Mais, Messieurs, si notre législation pose ces principes incontestables, elle est soucieuse au plus haut degré de l’erreur judiciaire, et nos lois ont tracé les règles de la revision. La loi récente de 1895, qui a élargi autant qu’il a paru possible au Parlement les cas dans lesquels cette procédure serait admise, est, remarquez-le, Messieurs, postérieure d’une année à l’affaire Dreyfus, et par conséquent on pouvait introduire une demande de revision si on avait eu tous les éléments nécessaires pour donner satisfaction à des intérêts, s’ils avaient été légitimes.

A l’heure où je parle, aucune demande de revision n’a jamais été faite, et cependant on ne recule devant rien en dehors de l’audience et même on cherche à y pénétrer sans qualité ; on a tenté d’abord de faire condamner un deuxième officier pour le crime du premier, pour se trouver sous le coup de l’application de l’article 443, paragraphe premier, qui indique un cas de revision.

L’entreprise a échoué.

Il n’y a pas dans l’espèce de faux témoignage, même allégué ; c’est un second cas de revision. Par conséquent, ce moyen ne peut pas être présenté.

Enfin, Messieurs, le dernier cas de revision qui puisse intéresser une affaire est celui-ci : un fait nouveau, une pièce inconnue. Et à quelles conditions ce fait nouveau ou cette pièce inconnue peut-il donner lieu à revision ? C’est là, Messieurs, une simple règle de bon sens : ce n’est que quand ce fait nouveau, cette pièce inconnue, est — c’est le texte de la loi — de nature à établir l’innocence du condamné.

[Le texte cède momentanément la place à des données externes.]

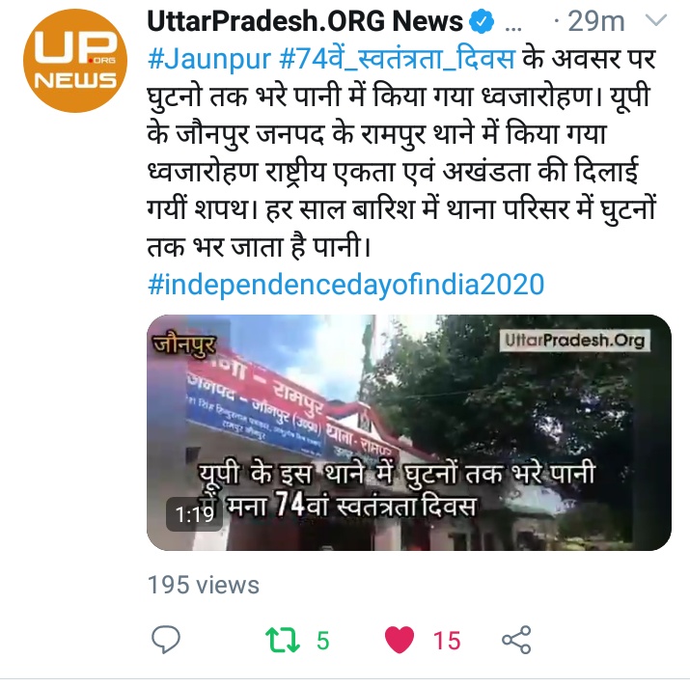Viewport: 690px width, 687px height.
Task: Tap the reply speech bubble icon
Action: pos(166,640)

On veut ici, par un moyen révolutionnaire, et on l’avoue, provoquer un débat scandaleux. Au moyen révolutionnaire, Messieurs, il n’y a ici qu’un obstacle à opposer, c’est la loi, et c’est pour éviter ces excès que la prévention a été limitée à l’imputation qui n’a pas trait à la chose jugée, mais au crime imputé aux juges ; c’est sur ce point que nous réclamons vos preuves nettes et décisives !

Les articles 35 et 52 de la loi sur la presse décident que les faits articulés dans la citation peuvent seuls être prouvés par les prévenus. À cette règle, qui est d’ordre public, il n’y a qu’une seule exception : c’est dans le cas où les faits étrangers à la citation, offerts cependant en preuve, sont indivisibles avec ceux de la citation, ne forment en réalité avec ceux-ci qu’un seul tout.

Je soutiens, Messieurs, devant vous, que la seule analyse des faits étrangers à la citation sur lesquels les prévenus, d’après leur signification, persistent à vouloir faire porter le débat, démontre qu’il n’existe pas d’indivisibilité.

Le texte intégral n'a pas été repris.